Note however that the main point of the line is almost independent of the exact meaning and is conveyed by the splendid iteration of 'correct correction' which emphasises and reiterates the 'double penance' mentioned in the first half of the line.
- 13. Pity me then, dear friend, and I assure ye,
- Pity me then = therefore pity me (rather than castigating me).
- 14. Even that your pity is enough to cure me.
Even that your pity = (I assure you) that even that pity of yours, on its own, without the help of any further chiding, is enough etc.
to cure me - i.e. from the strong infection of line 10, or the public means and public manners of line 4.
From Microcosmos, by John Davies of Hereford. Published 1603.
Players, I love ye, and your Quality
As ye are men that pass-time not abused,
And some I love for painting, poesie,
And say fell Fortune cannot be excused,
That hath for better uses you refused
And though the stage doth stain pure gentle blood
Yet generous ye are in mind and mood.
And some I love - a marginal note refers to W.S., R.B., probably William Shakespeare and Richard Burbage.

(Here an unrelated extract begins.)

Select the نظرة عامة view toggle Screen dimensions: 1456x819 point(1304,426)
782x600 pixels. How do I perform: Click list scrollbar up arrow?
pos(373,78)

See GBE, Note to line 4, p.222.
The Puritan condemnation of Theatres
Do they not maintain bawdry, insinuate foolery, and renew the remembrance of heathen idolatry? Do they not induce whoredom and uncleanness? Nay are they not rather plain devourers of maidenly virginity and chastity? For proof whereof but mark the flocking and running to Theaters and Curtains, daily and hourly, night and day, time and tide, to see plays and interludes, where such wanton gestures, such bawdy speeches, such laughing and fleering, such kissing and bussing, such clipping and culling, such winking and glancing of wanton eyes, and the like is used, as is wonderful to behold. Then these goodly pageants being ended, every mate sorts to his mate, every one brings another homeward of their way very friendly, and in their secret conclaves (covertly) they play the sodomites, or worse. And these be the fruits of plays and interludes, for the most part. And whereas, you say, there are good examples to be learnt in them: truly so there are; if you will learn falsehood; if you will learn cozenage; if you will learn to deceive; if you will learn to play the hypocrite, to cog, to lie and falsify; if you will learn to jest, laugh and fleer, to grin, to nod and mow; if you will learn to play the Vice, to swear, tear and blaspheme both heaven and earth; if you will learn to become a bawd, unclean, and to devirginate maids, to deflower honest wives; if you will learn to murder, flay, kill, pick, steal, rob and rove; if you will learn to rebel against princes, to commit treasons, to consume treasures, to practice idleness, to sing and talk of bawdy love and venery; if you will learn to deride, scoff, mock and flout, to flatter and smooth; if you will learn to play the whoremaster, the glutton, drunkard, or incestuous person; if you will learn to become proud, haughty and arrogant; and finally if you will learn to contemn God and all His laws, to care neither for Heaven not Hell, and to commit all kinds of sin and mischief, you need to go to no other school, for all these good examples may you see painted before your eyes in interludes and plays.